> _Stored data_:
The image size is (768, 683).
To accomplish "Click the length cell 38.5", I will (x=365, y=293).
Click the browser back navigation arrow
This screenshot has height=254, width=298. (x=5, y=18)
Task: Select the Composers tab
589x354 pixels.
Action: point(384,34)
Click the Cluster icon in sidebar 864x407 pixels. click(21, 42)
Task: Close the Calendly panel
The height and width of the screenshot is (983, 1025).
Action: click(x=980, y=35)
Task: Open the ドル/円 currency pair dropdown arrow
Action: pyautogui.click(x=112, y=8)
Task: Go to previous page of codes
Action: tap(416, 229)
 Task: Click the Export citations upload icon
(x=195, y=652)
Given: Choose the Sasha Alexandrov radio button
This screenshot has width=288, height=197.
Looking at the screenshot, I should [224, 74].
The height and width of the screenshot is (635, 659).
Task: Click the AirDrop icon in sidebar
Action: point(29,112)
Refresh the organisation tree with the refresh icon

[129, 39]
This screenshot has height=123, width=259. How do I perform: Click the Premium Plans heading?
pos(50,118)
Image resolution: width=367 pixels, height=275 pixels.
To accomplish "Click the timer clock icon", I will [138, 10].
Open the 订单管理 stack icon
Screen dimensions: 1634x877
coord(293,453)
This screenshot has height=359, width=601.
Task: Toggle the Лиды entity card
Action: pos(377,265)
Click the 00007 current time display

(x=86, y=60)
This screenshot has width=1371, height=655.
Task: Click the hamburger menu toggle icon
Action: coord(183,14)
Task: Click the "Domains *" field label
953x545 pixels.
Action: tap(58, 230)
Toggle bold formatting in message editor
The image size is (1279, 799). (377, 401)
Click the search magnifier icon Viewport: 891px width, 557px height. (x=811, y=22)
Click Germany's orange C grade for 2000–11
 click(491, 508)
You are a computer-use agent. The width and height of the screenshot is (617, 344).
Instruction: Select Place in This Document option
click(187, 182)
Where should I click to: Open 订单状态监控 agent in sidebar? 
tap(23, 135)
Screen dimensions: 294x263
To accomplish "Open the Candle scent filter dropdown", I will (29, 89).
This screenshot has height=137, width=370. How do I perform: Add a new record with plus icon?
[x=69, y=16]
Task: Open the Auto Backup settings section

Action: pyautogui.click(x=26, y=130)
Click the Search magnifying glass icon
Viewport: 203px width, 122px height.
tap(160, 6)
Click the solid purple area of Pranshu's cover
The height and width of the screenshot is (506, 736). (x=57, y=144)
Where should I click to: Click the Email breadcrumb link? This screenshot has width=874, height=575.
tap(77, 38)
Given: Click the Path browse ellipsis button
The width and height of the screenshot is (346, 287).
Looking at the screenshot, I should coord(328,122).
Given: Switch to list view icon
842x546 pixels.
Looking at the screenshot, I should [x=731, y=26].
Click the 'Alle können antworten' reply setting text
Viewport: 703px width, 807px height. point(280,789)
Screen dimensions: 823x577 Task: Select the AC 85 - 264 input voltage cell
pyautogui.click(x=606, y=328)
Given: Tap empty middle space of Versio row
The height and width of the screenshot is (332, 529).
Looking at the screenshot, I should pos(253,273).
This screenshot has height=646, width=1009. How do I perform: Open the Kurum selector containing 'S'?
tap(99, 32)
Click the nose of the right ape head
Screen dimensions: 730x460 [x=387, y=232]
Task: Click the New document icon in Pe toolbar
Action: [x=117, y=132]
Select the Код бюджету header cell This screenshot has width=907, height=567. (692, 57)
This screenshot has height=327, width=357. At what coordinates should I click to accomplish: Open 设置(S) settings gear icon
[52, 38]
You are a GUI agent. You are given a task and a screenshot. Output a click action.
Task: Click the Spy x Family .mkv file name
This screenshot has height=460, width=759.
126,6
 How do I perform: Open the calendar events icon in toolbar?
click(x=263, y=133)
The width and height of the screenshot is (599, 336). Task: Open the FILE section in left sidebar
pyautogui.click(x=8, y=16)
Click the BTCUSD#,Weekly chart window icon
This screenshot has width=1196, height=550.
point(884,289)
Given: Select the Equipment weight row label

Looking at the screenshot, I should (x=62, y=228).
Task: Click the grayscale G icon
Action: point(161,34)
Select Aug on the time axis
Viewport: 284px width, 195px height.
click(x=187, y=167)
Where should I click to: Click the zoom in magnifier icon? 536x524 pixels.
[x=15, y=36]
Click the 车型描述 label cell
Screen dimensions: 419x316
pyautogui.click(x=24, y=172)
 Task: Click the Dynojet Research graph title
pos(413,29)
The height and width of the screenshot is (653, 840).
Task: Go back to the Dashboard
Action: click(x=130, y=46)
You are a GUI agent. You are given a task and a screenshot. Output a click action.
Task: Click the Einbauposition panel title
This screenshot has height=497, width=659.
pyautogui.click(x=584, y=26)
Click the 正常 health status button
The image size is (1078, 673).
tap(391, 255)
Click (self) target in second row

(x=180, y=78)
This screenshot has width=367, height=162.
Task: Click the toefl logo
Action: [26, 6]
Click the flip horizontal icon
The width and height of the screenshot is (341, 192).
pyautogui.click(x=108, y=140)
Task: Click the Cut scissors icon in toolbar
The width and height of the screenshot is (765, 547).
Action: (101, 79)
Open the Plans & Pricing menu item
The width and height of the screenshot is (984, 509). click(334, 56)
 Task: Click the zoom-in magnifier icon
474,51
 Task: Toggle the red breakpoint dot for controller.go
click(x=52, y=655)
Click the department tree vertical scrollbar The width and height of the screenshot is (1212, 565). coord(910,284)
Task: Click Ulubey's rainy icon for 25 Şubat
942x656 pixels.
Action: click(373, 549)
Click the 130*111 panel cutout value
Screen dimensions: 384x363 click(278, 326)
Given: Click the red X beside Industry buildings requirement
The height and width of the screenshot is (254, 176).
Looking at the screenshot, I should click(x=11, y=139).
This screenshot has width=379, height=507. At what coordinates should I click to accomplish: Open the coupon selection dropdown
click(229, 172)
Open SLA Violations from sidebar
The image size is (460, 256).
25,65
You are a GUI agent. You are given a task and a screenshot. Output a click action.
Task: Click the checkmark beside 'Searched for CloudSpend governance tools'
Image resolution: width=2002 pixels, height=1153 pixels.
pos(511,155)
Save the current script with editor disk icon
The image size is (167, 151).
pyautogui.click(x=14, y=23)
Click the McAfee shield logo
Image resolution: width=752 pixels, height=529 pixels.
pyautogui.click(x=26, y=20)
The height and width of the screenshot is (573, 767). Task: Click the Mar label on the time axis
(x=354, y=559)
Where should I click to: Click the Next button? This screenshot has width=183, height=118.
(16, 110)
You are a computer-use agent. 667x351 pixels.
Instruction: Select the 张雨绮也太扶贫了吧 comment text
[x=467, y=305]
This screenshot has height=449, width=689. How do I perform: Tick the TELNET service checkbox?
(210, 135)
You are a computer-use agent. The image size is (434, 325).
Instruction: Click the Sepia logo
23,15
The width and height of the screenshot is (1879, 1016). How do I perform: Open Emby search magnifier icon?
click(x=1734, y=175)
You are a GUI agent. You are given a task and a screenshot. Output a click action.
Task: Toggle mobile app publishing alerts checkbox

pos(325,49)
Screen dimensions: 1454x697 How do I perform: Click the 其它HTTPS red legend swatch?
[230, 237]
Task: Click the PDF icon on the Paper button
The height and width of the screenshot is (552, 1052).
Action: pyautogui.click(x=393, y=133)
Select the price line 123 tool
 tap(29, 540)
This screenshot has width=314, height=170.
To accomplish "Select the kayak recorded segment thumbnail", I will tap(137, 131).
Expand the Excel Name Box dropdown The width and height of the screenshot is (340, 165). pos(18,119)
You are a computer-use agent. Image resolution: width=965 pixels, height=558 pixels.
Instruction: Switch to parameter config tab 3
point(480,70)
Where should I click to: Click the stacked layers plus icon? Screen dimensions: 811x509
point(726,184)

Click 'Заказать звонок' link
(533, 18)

> _Problem requirements_: Print every line of the listing exactly.

> _Response to the exercise_:
The image size is (768, 683).
To accomplish "Click the length cell 38.5", I will (x=365, y=293).
Click the browser back navigation arrow
This screenshot has height=254, width=298. (x=5, y=18)
Task: Select the Composers tab
589x354 pixels.
Action: point(384,34)
Click the Cluster icon in sidebar 864x407 pixels. click(21, 42)
Task: Close the Calendly panel
The height and width of the screenshot is (983, 1025).
Action: click(x=980, y=35)
Task: Open the ドル/円 currency pair dropdown arrow
Action: pyautogui.click(x=112, y=8)
Task: Go to previous page of codes
Action: tap(416, 229)
 Task: Click the Export citations upload icon
(x=195, y=652)
Given: Choose the Sasha Alexandrov radio button
This screenshot has width=288, height=197.
Looking at the screenshot, I should [224, 74].
The height and width of the screenshot is (635, 659).
Task: Click the AirDrop icon in sidebar
Action: point(29,112)
Refresh the organisation tree with the refresh icon

[129, 39]
This screenshot has height=123, width=259. How do I perform: Click the Premium Plans heading?
pos(50,118)
Image resolution: width=367 pixels, height=275 pixels.
To accomplish "Click the timer clock icon", I will [138, 10].
Open the 订单管理 stack icon
Screen dimensions: 1634x877
coord(293,453)
This screenshot has height=359, width=601.
Task: Toggle the Лиды entity card
Action: pos(377,265)
Click the 00007 current time display

(x=86, y=60)
This screenshot has width=1371, height=655.
Task: Click the hamburger menu toggle icon
Action: coord(183,14)
Task: Click the "Domains *" field label
953x545 pixels.
Action: tap(58, 230)
Toggle bold formatting in message editor
The image size is (1279, 799). (377, 401)
Click the search magnifier icon Viewport: 891px width, 557px height. (x=811, y=22)
Click Germany's orange C grade for 2000–11
 click(491, 508)
You are a computer-use agent. The width and height of the screenshot is (617, 344).
Instruction: Select Place in This Document option
click(187, 182)
Where should I click to: Open 订单状态监控 agent in sidebar? 
tap(23, 135)
Screen dimensions: 294x263
To accomplish "Open the Candle scent filter dropdown", I will (29, 89).
This screenshot has height=137, width=370. How do I perform: Add a new record with plus icon?
[x=69, y=16]
Task: Open the Auto Backup settings section

Action: pyautogui.click(x=26, y=130)
Click the Search magnifying glass icon
Viewport: 203px width, 122px height.
tap(160, 6)
Click the solid purple area of Pranshu's cover
The height and width of the screenshot is (506, 736). (x=57, y=144)
Where should I click to: Click the Email breadcrumb link? This screenshot has width=874, height=575.
tap(77, 38)
Given: Click the Path browse ellipsis button
The width and height of the screenshot is (346, 287).
Looking at the screenshot, I should coord(328,122).
Given: Switch to list view icon
842x546 pixels.
Looking at the screenshot, I should [x=731, y=26].
Click the 'Alle können antworten' reply setting text
Viewport: 703px width, 807px height. point(280,789)
Screen dimensions: 823x577 Task: Select the AC 85 - 264 input voltage cell
pyautogui.click(x=606, y=328)
Given: Tap empty middle space of Versio row
The height and width of the screenshot is (332, 529).
Looking at the screenshot, I should pos(253,273).
This screenshot has height=646, width=1009. How do I perform: Open the Kurum selector containing 'S'?
tap(99, 32)
Click the nose of the right ape head
Screen dimensions: 730x460 [x=387, y=232]
Task: Click the New document icon in Pe toolbar
Action: [x=117, y=132]
Select the Код бюджету header cell This screenshot has width=907, height=567. (692, 57)
This screenshot has height=327, width=357. At what coordinates should I click to accomplish: Open 设置(S) settings gear icon
[52, 38]
You are a GUI agent. You are given a task and a screenshot. Output a click action.
Task: Click the Spy x Family .mkv file name
This screenshot has height=460, width=759.
126,6
 How do I perform: Open the calendar events icon in toolbar?
click(x=263, y=133)
The width and height of the screenshot is (599, 336). Task: Open the FILE section in left sidebar
pyautogui.click(x=8, y=16)
Click the BTCUSD#,Weekly chart window icon
This screenshot has width=1196, height=550.
point(884,289)
Given: Select the Equipment weight row label

Looking at the screenshot, I should (x=62, y=228).
Task: Click the grayscale G icon
Action: point(161,34)
Select Aug on the time axis
Viewport: 284px width, 195px height.
click(x=187, y=167)
Where should I click to: Click the zoom in magnifier icon? 536x524 pixels.
[x=15, y=36]
Click the 车型描述 label cell
Screen dimensions: 419x316
pyautogui.click(x=24, y=172)
 Task: Click the Dynojet Research graph title
pos(413,29)
The height and width of the screenshot is (653, 840).
Task: Go back to the Dashboard
Action: click(x=130, y=46)
You are a GUI agent. You are given a task and a screenshot. Output a click action.
Task: Click the Einbauposition panel title
This screenshot has height=497, width=659.
pyautogui.click(x=584, y=26)
Click the 正常 health status button
The image size is (1078, 673).
tap(391, 255)
Click (self) target in second row

(x=180, y=78)
This screenshot has width=367, height=162.
Task: Click the toefl logo
Action: [26, 6]
Click the flip horizontal icon
The width and height of the screenshot is (341, 192).
pyautogui.click(x=108, y=140)
Task: Click the Cut scissors icon in toolbar
The width and height of the screenshot is (765, 547).
Action: (101, 79)
Open the Plans & Pricing menu item
The width and height of the screenshot is (984, 509). click(334, 56)
 Task: Click the zoom-in magnifier icon
474,51
 Task: Toggle the red breakpoint dot for controller.go
click(x=52, y=655)
Click the department tree vertical scrollbar The width and height of the screenshot is (1212, 565). coord(910,284)
Task: Click Ulubey's rainy icon for 25 Şubat
942x656 pixels.
Action: click(373, 549)
Click the 130*111 panel cutout value
Screen dimensions: 384x363 click(278, 326)
Given: Click the red X beside Industry buildings requirement
The height and width of the screenshot is (254, 176).
Looking at the screenshot, I should click(x=11, y=139).
This screenshot has width=379, height=507. At what coordinates should I click to accomplish: Open the coupon selection dropdown
click(229, 172)
Open SLA Violations from sidebar
The image size is (460, 256).
25,65
You are a GUI agent. You are given a task and a screenshot. Output a click action.
Task: Click the checkmark beside 'Searched for CloudSpend governance tools'
Image resolution: width=2002 pixels, height=1153 pixels.
pos(511,155)
Save the current script with editor disk icon
The image size is (167, 151).
pyautogui.click(x=14, y=23)
Click the McAfee shield logo
Image resolution: width=752 pixels, height=529 pixels.
pyautogui.click(x=26, y=20)
The height and width of the screenshot is (573, 767). Task: Click the Mar label on the time axis
(x=354, y=559)
Where should I click to: Click the Next button? This screenshot has width=183, height=118.
(16, 110)
You are a computer-use agent. 667x351 pixels.
Instruction: Select the 张雨绮也太扶贫了吧 comment text
[x=467, y=305]
This screenshot has height=449, width=689. How do I perform: Tick the TELNET service checkbox?
(210, 135)
You are a computer-use agent. The image size is (434, 325).
Instruction: Click the Sepia logo
23,15
The width and height of the screenshot is (1879, 1016). How do I perform: Open Emby search magnifier icon?
click(x=1734, y=175)
You are a GUI agent. You are given a task and a screenshot. Output a click action.
Task: Toggle mobile app publishing alerts checkbox

pos(325,49)
Screen dimensions: 1454x697 How do I perform: Click the 其它HTTPS red legend swatch?
[230, 237]
Task: Click the PDF icon on the Paper button
The height and width of the screenshot is (552, 1052).
Action: pyautogui.click(x=393, y=133)
Select the price line 123 tool
 tap(29, 540)
This screenshot has width=314, height=170.
To accomplish "Select the kayak recorded segment thumbnail", I will tap(137, 131).
Expand the Excel Name Box dropdown The width and height of the screenshot is (340, 165). pos(18,119)
You are a computer-use agent. Image resolution: width=965 pixels, height=558 pixels.
Instruction: Switch to parameter config tab 3
point(480,70)
Where should I click to: Click the stacked layers plus icon? Screen dimensions: 811x509
point(726,184)

Click 'Заказать звонок' link
(533, 18)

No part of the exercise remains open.